→ **Prompt**
Copy the lines verbatim, beginning with the line that contains "Task: Select the キャンセル申請 radio button" and continuing through the end of the data, and only those lines.

→ **Data excerpts**
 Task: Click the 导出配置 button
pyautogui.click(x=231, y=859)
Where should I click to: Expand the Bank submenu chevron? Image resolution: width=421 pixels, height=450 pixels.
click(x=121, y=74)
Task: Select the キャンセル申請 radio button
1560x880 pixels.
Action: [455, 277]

→ **Expected output**
Task: Select the キャンセル申請 radio button
1560x880 pixels.
Action: [455, 277]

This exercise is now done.